Cidera intra-abdomen kadang luput terdiagnosis misalnya pada keadaan cidera kepala dengan
penurunan kesadaran, fraktur vertebra dengan kelumpuhan (penderita tidak sadar akan nyeri
perutnya dan gejala defans otot dan nyeri tekan/lepas tidak ada).

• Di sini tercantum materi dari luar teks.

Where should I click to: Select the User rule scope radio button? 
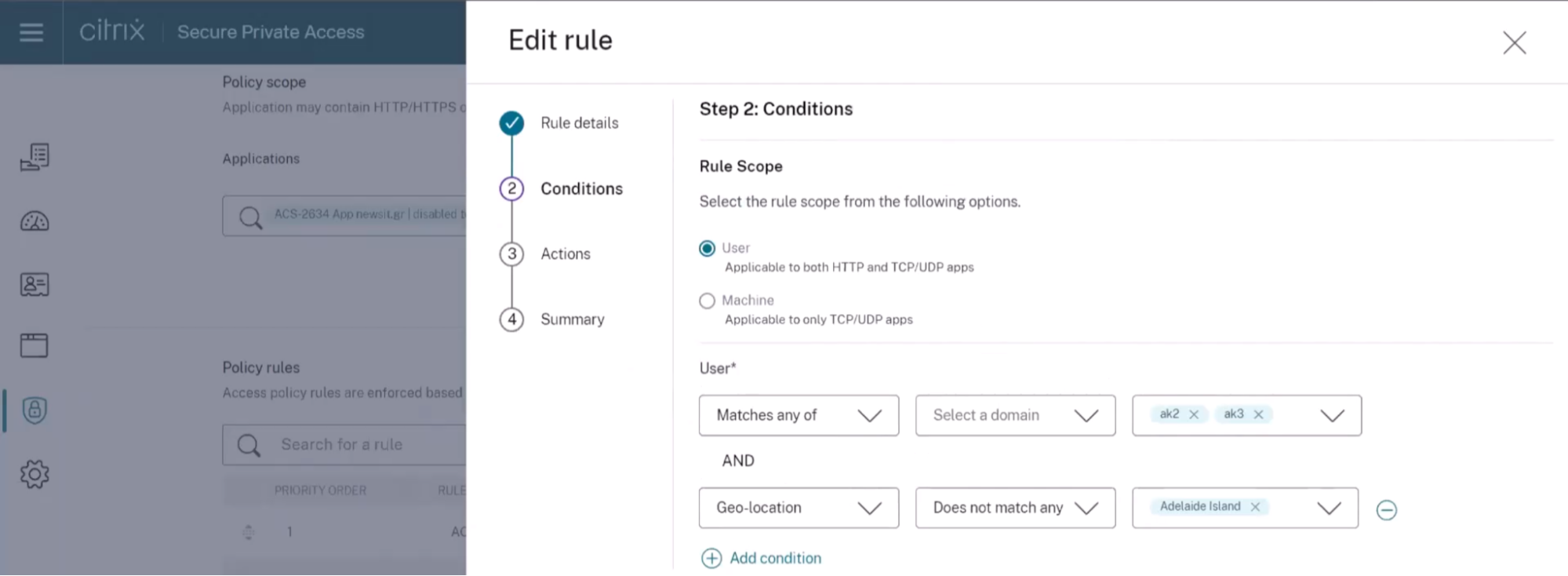(708, 248)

Inspeksi abdomen bagian depan dan belakang, adanya trauma tajam, tumpul adanya perdarahan
internal adakah distensi abdomen, asites, luka, lecet, memar, ruam, massa, ecchymosis, bekas
luka. Auskultasi bising usus. Perkusi abdomen, untuk mendapatkan, nyeri lepas (ringan). Palpasi
abdomen untuk mengetahui adakah kekakuan atau nyeri tekan, hepatomegali,splenomegali,defans
muskuler, nyeri lepas yang jelas atau uterus yang hamil.

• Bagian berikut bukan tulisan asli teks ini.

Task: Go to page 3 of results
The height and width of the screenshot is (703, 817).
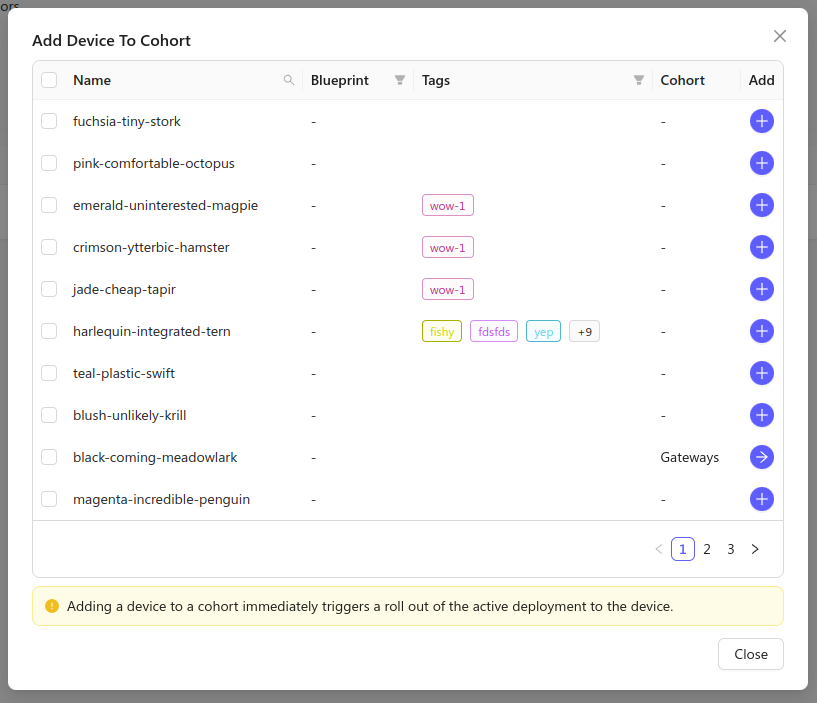Action: coord(731,549)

11) Pelvis (perineum/rectum/vagina)

Diperiksa adanya luka, laserasi , ruam, lesi, edema, atau kontusio, hematoma, dan perdarahan
uretra. Colok dubur dilakukan sebelum
memasang kateter uretra. Diteliti kemungkinan adanya darah dari rectum, prostat, fraktur pelvis,
utuh tidaknya rectum dan tonus musculo sfinkter ani. Pada wanita, pemeriksaan colok vagina
dapat menentukan adanya darah dalam vagina atau laserasi, jika terdapat perdarahan vagina
dicatat karakter dan jumlah kehilangan darah dilaporkan lakukan tes kehamilan pada semua
wanita usia subur. Pasien dengan keluhan kemih ditanya rasa sakit atau terbakar dengan buang air
kecil. frekuensi, hematuria kencing berkurang sampel urin dianalisis.
12) Ektremitas

Pemeriksaan look-feel-move. Inspeksi, memeriksa adanya luka dekat daerah fraktur (fraktur
terbuka). Pelapasi, memeriksa denyut nadi distal dari fraktur punggung. Perdarahan, lecet, luka,
hematoma, ecchymosis, edema, nyeri pada kolumna vertebra periksa adanya deformitas.
13) Neurologis

Pemeriksaan tingkat kesadaran, ukuran dan reaksi pupil, pemeriksaan motorik dan sendorik,
GCS, paralisis dapat disebabakan oleh kerusakan kolumna vertebralis atau saraf perifer,
Imobilisasi penderita dengan kolar servikal, imobilisasi dilakukan samapai terbukti tidak ada
fraktur servikal, inspeksi adanya kejang, twitching, parese, hemiplegi atau hemiparese
(ganggguan pergerakan), distaksia (kesukaran mengkoordinasi otot), vertigo dan respon sensori.
Nervus cranialis dapat terganggu bila cidera kepala meluas sampai batang otak karena edema
otak atau perdarahan otak juga mengkaji nervus I, II, III, V, VII, IX, XII.